◆ Work order: From the line containing "You are a computer-use agent." to the final line of the entries, copy each line exactly. Pictures stay out.

◆ The input:
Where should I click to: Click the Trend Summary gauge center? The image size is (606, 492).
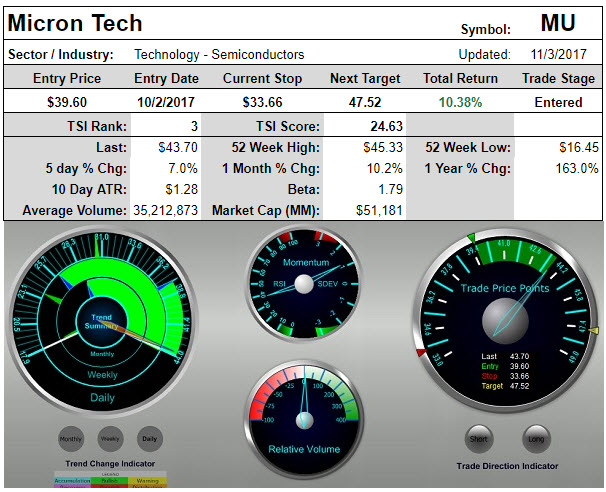pyautogui.click(x=102, y=322)
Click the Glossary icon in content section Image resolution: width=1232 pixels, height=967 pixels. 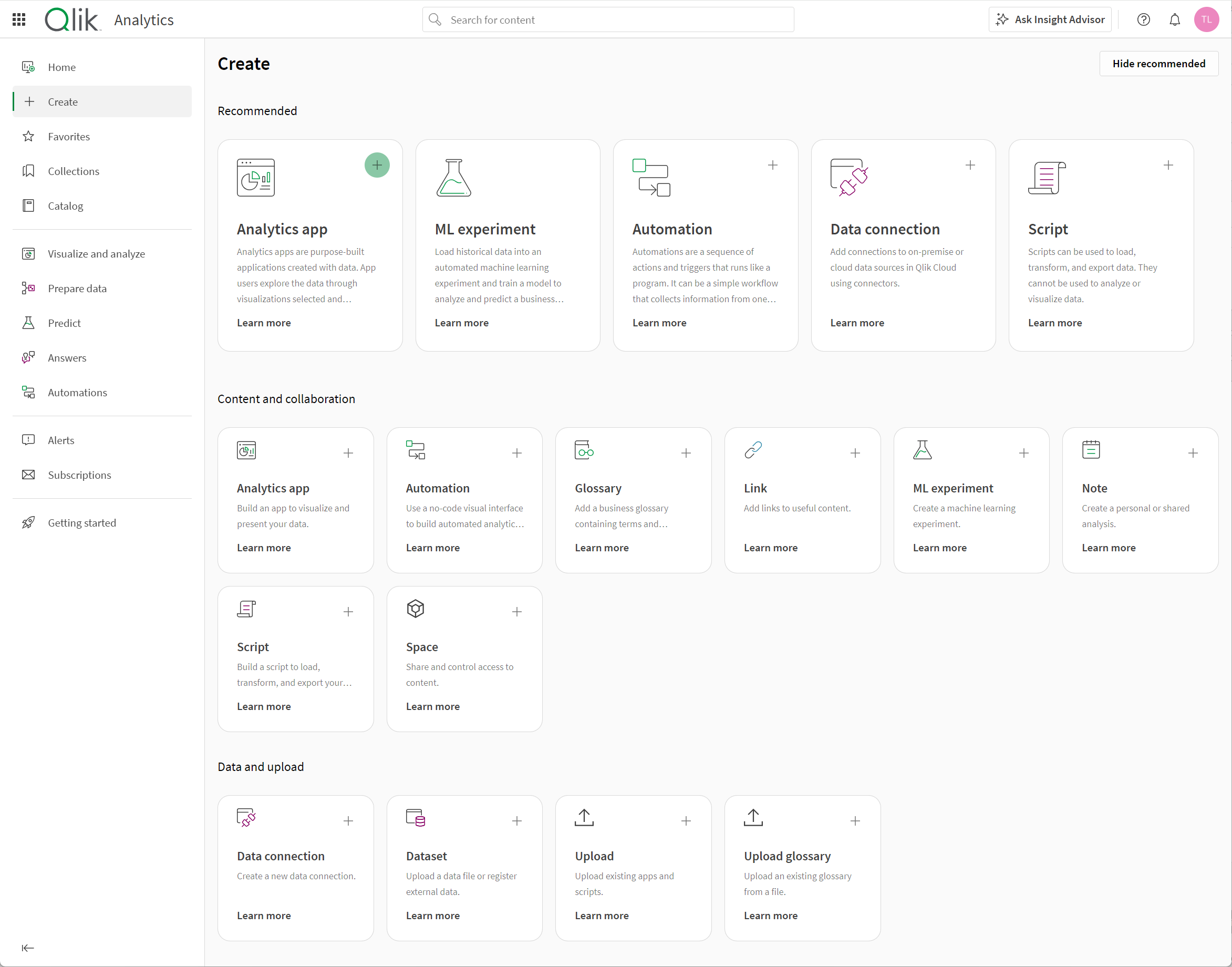pos(584,450)
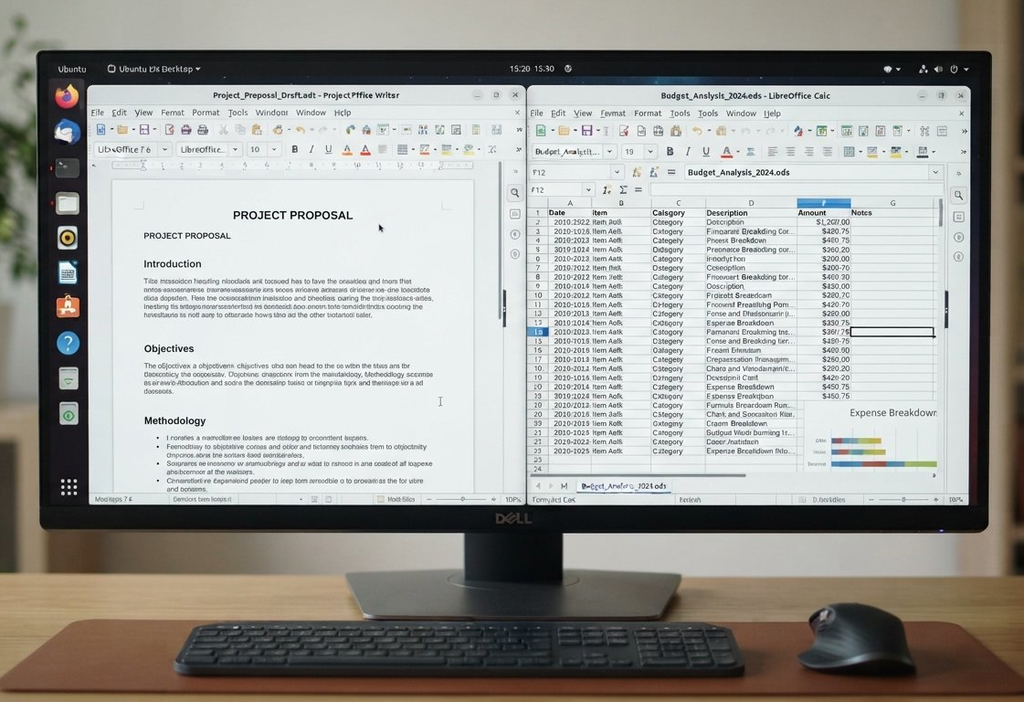Click the Save icon in Calc toolbar
The height and width of the screenshot is (702, 1024).
[x=587, y=131]
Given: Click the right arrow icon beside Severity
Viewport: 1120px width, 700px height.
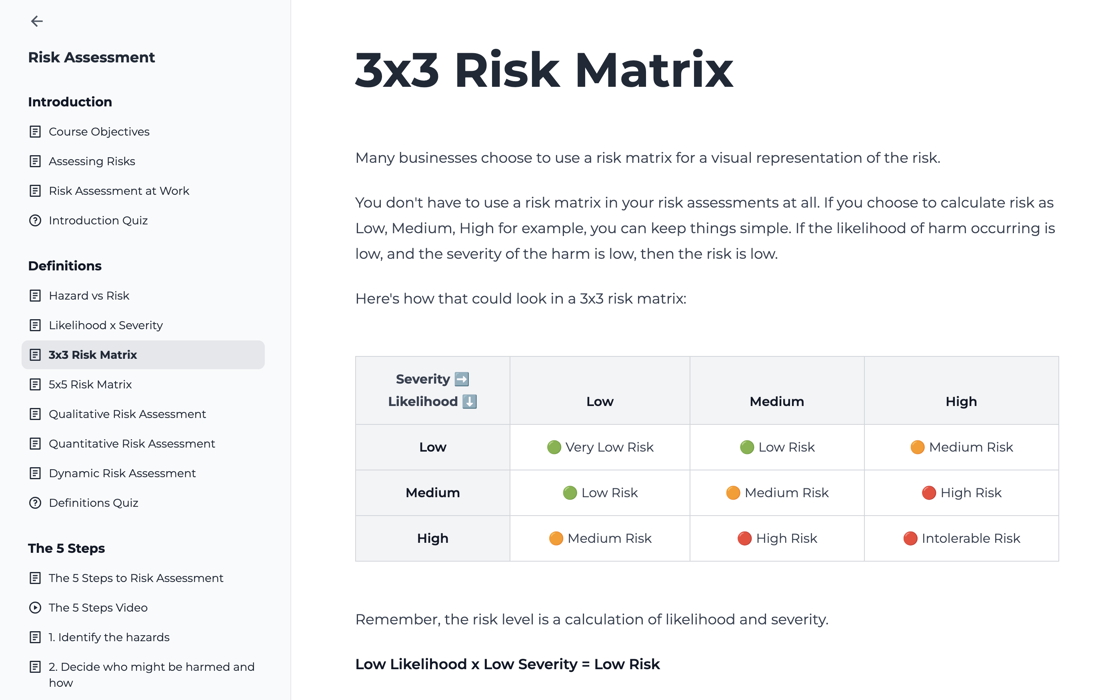Looking at the screenshot, I should tap(464, 379).
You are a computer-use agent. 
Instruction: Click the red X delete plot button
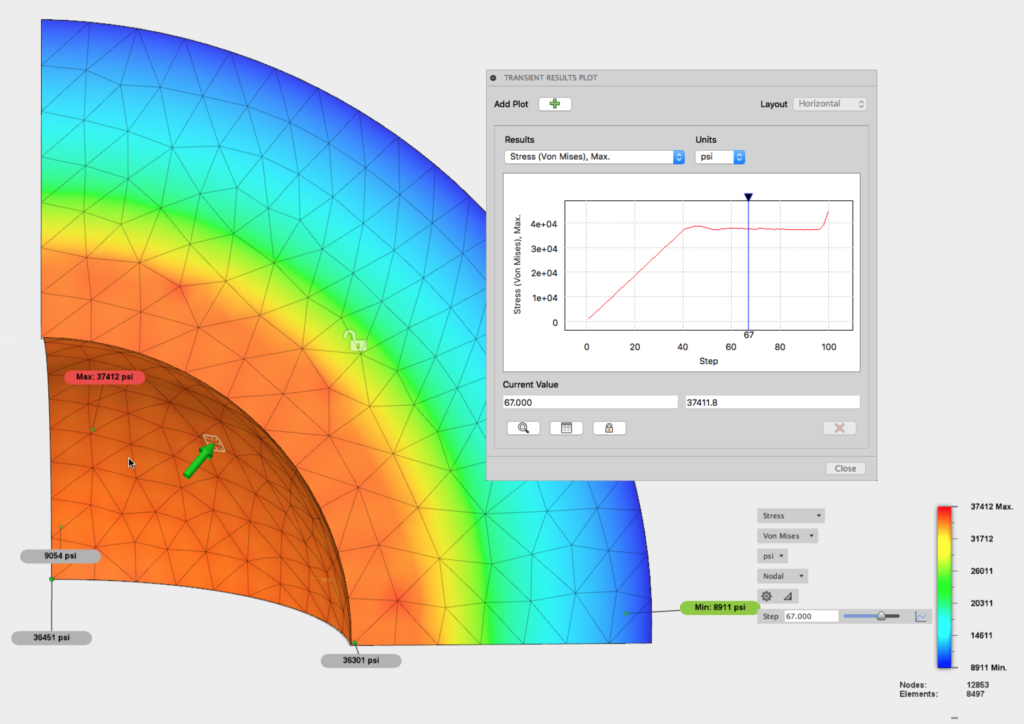click(x=840, y=428)
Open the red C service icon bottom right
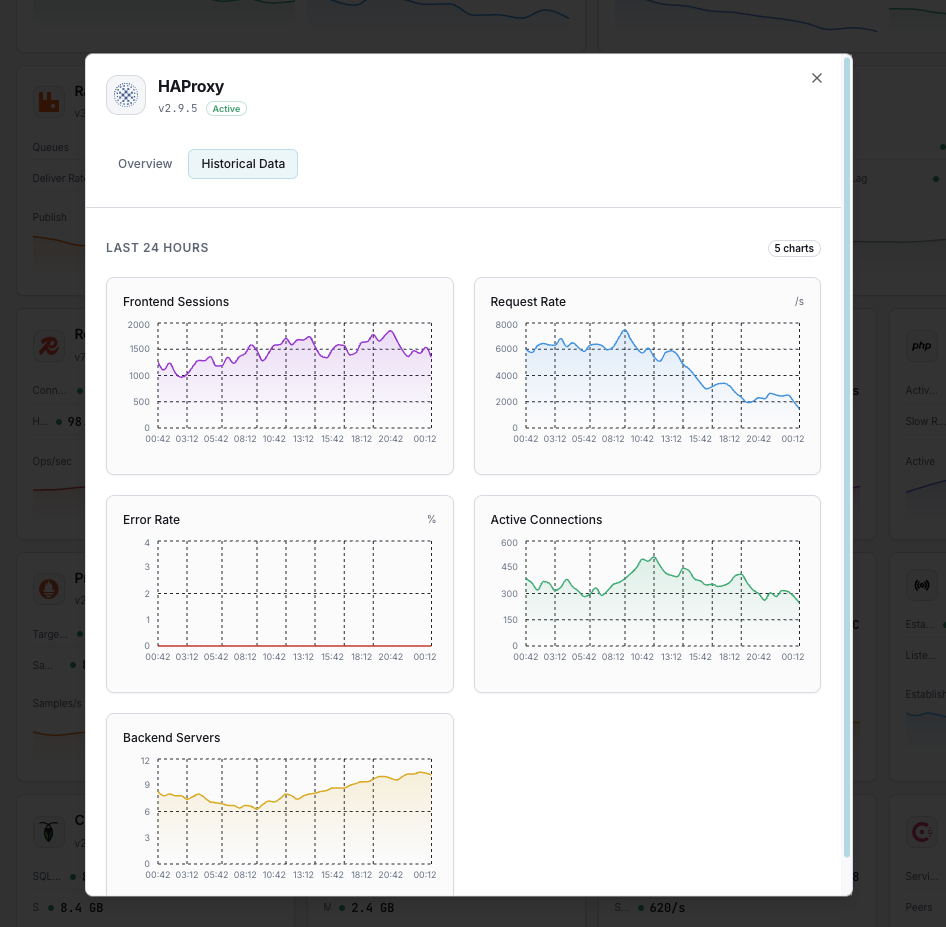Image resolution: width=946 pixels, height=927 pixels. [921, 831]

◆ Reply to the task:
You are a computer-use agent. 
Instruction: Click the red X delete plot button
click(x=840, y=428)
Open the red C service icon bottom right
Image resolution: width=946 pixels, height=927 pixels. [921, 831]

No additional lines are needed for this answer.